== REQUIREMENT ==
Copy nothing from the entries below except the lines from the one containing "Return Material Authorization" through the one containing "Gizlilik ve Güvenlik (453, 2029)", and copy those exactly.
BEGIN RECORD SET
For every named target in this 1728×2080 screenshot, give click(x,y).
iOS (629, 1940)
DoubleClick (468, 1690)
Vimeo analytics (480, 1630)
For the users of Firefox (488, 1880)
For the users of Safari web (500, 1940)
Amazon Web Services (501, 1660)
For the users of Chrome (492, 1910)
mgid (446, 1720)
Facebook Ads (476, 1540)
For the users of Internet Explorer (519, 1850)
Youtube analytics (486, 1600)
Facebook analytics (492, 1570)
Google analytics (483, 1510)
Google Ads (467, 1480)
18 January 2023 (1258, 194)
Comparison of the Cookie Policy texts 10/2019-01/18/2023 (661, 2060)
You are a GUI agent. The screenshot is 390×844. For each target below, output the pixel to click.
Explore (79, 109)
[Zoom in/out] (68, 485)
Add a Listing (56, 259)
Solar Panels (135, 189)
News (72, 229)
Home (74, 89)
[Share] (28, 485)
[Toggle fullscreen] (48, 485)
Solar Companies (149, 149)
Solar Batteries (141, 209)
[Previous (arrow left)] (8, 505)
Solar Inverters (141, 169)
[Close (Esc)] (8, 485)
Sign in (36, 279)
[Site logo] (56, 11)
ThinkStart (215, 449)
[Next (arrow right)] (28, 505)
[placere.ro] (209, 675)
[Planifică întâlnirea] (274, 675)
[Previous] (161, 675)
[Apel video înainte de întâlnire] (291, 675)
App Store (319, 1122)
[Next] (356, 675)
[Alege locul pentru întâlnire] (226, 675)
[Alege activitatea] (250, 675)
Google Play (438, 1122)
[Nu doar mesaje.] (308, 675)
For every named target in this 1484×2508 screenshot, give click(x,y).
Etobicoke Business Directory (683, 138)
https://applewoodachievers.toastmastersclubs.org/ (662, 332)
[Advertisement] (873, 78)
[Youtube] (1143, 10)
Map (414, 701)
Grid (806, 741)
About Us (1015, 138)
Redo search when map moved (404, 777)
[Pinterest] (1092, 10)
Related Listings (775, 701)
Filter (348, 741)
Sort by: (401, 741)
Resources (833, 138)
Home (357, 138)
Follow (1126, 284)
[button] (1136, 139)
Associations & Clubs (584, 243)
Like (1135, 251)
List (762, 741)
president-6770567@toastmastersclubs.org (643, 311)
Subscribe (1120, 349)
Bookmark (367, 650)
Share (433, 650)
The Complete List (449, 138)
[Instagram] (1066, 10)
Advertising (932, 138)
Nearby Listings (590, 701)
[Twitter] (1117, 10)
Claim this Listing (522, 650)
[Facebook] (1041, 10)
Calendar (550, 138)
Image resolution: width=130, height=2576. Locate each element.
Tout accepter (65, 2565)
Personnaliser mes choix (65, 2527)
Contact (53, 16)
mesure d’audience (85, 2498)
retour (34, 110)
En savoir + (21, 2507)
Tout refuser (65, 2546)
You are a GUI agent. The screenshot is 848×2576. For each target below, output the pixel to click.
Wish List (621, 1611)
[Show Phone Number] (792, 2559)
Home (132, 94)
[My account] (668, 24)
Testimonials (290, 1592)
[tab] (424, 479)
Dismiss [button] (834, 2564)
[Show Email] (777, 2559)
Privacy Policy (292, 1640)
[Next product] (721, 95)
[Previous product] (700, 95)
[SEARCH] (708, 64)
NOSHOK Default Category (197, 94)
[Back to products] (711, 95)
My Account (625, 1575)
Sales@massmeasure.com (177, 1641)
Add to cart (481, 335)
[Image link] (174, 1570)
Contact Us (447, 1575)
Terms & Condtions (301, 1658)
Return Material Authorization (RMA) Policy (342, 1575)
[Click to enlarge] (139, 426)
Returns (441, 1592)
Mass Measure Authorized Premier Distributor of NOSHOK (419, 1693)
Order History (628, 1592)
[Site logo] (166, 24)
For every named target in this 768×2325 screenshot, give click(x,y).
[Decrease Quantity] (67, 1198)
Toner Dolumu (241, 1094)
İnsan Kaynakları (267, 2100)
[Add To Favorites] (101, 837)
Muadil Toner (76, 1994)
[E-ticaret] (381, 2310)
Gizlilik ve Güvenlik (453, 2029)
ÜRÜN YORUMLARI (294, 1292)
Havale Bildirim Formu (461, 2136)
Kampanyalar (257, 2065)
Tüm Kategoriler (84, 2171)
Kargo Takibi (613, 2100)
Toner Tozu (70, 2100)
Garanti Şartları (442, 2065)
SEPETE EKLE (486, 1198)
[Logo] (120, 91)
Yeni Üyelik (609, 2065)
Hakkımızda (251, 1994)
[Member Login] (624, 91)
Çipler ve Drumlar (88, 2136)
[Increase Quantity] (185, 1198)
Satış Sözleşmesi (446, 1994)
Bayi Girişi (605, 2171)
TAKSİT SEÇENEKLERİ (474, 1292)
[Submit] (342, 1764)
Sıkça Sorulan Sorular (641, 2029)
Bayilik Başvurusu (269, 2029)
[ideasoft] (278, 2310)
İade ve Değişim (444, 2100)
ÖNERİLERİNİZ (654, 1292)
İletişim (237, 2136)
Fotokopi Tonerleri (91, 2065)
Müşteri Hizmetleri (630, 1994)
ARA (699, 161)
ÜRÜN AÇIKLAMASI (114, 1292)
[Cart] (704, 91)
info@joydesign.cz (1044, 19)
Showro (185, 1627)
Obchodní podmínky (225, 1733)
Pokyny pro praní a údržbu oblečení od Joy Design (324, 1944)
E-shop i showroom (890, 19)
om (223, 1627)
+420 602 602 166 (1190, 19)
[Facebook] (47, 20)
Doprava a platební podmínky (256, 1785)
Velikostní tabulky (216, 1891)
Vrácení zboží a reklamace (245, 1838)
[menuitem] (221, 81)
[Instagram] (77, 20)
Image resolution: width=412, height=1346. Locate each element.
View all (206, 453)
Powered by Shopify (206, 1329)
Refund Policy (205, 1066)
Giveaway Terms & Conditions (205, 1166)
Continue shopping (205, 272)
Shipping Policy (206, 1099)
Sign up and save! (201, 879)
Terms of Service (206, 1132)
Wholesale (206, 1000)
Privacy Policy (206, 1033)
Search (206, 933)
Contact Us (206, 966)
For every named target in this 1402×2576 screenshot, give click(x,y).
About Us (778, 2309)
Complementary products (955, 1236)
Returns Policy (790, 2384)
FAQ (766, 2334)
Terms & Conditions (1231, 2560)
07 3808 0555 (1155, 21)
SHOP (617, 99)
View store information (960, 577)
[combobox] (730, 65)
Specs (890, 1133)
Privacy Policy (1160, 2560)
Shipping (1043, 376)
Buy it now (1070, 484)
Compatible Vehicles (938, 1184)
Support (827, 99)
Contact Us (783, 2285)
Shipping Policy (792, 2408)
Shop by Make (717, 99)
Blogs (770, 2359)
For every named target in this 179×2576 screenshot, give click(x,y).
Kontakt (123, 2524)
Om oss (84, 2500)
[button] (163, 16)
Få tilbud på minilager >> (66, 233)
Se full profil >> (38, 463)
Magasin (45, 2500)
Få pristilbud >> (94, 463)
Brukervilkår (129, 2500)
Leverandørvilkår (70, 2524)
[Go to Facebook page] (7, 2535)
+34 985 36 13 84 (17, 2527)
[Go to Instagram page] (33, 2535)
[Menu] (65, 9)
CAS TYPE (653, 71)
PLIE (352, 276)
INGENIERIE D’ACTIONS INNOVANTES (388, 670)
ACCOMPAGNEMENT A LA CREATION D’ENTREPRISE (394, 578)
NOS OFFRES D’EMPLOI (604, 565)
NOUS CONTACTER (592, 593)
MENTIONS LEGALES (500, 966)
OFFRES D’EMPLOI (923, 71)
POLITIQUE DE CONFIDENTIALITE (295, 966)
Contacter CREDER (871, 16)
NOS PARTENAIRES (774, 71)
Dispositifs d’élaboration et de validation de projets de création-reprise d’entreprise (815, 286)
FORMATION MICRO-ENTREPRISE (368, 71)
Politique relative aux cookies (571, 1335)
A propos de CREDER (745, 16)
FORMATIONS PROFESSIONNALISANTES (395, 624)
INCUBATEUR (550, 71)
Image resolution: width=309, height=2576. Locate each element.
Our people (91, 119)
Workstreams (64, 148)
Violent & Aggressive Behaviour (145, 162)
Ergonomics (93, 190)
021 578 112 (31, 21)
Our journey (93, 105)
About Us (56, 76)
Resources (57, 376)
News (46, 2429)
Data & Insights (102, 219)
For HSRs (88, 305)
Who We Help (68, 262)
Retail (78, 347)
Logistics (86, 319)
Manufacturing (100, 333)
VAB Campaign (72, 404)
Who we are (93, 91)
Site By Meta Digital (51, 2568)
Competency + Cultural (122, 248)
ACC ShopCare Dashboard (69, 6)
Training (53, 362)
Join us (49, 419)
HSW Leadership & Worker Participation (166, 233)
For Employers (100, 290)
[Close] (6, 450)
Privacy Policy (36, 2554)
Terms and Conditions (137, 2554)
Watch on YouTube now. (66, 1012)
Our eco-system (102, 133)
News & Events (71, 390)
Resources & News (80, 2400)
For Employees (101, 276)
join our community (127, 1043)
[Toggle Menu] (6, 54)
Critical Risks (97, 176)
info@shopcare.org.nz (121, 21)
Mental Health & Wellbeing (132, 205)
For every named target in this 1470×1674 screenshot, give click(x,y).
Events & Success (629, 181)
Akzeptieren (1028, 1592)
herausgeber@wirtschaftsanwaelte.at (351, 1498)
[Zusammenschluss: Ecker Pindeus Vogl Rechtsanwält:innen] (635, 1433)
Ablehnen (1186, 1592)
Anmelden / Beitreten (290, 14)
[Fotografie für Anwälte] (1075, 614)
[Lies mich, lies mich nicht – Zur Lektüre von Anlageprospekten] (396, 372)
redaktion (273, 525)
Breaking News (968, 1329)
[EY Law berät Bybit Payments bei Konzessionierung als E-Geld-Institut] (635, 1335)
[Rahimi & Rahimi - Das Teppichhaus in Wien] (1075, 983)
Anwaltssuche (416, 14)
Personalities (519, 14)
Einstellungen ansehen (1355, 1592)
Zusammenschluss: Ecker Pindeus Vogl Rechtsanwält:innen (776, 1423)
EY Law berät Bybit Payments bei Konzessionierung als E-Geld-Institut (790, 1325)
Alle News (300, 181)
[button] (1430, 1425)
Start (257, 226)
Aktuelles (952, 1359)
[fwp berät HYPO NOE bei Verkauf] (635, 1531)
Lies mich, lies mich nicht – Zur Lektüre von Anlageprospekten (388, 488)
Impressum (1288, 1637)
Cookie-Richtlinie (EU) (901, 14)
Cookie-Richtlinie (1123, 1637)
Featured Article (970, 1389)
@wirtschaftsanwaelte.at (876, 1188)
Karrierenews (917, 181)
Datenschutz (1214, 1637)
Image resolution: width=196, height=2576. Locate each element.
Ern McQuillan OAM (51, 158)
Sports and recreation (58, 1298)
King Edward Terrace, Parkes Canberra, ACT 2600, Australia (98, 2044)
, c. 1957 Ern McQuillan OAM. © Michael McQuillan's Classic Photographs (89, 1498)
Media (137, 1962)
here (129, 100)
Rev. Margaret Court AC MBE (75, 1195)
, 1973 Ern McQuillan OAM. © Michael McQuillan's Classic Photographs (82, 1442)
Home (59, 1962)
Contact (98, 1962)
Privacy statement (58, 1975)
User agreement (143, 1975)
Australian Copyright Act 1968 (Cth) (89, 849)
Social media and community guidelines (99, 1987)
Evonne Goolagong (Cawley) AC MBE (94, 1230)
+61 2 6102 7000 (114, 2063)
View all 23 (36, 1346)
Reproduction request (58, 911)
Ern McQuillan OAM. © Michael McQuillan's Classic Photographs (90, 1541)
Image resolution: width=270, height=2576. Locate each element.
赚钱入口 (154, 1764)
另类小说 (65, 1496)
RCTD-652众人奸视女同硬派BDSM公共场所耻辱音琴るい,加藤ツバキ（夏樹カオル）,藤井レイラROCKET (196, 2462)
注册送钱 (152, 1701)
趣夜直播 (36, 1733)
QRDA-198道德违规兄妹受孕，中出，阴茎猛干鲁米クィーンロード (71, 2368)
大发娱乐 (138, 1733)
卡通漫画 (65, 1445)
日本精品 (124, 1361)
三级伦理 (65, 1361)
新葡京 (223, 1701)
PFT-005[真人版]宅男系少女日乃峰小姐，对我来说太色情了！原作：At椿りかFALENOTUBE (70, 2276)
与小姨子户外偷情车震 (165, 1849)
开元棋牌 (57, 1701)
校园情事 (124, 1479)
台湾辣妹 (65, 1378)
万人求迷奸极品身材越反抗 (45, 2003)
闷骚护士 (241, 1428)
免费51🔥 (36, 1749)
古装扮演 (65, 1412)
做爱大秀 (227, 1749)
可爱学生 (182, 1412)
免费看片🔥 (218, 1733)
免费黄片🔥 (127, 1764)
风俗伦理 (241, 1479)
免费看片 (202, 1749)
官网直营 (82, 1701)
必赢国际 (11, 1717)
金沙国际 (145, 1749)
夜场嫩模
END RECORD SET
== ANSWER SPACE ==
Return Material Authorization (RMA) Policy (342, 1575)
[Click to enlarge] (139, 426)
Returns (441, 1592)
Mass Measure Authorized Premier Distributor of NOSHOK (419, 1693)
Order History (628, 1592)
[Site logo] (166, 24)
For every named target in this 768×2325 screenshot, give click(x,y).
[Decrease Quantity] (67, 1198)
Toner Dolumu (241, 1094)
İnsan Kaynakları (267, 2100)
[Add To Favorites] (101, 837)
Muadil Toner (76, 1994)
[E-ticaret] (381, 2310)
Gizlilik ve Güvenlik (453, 2029)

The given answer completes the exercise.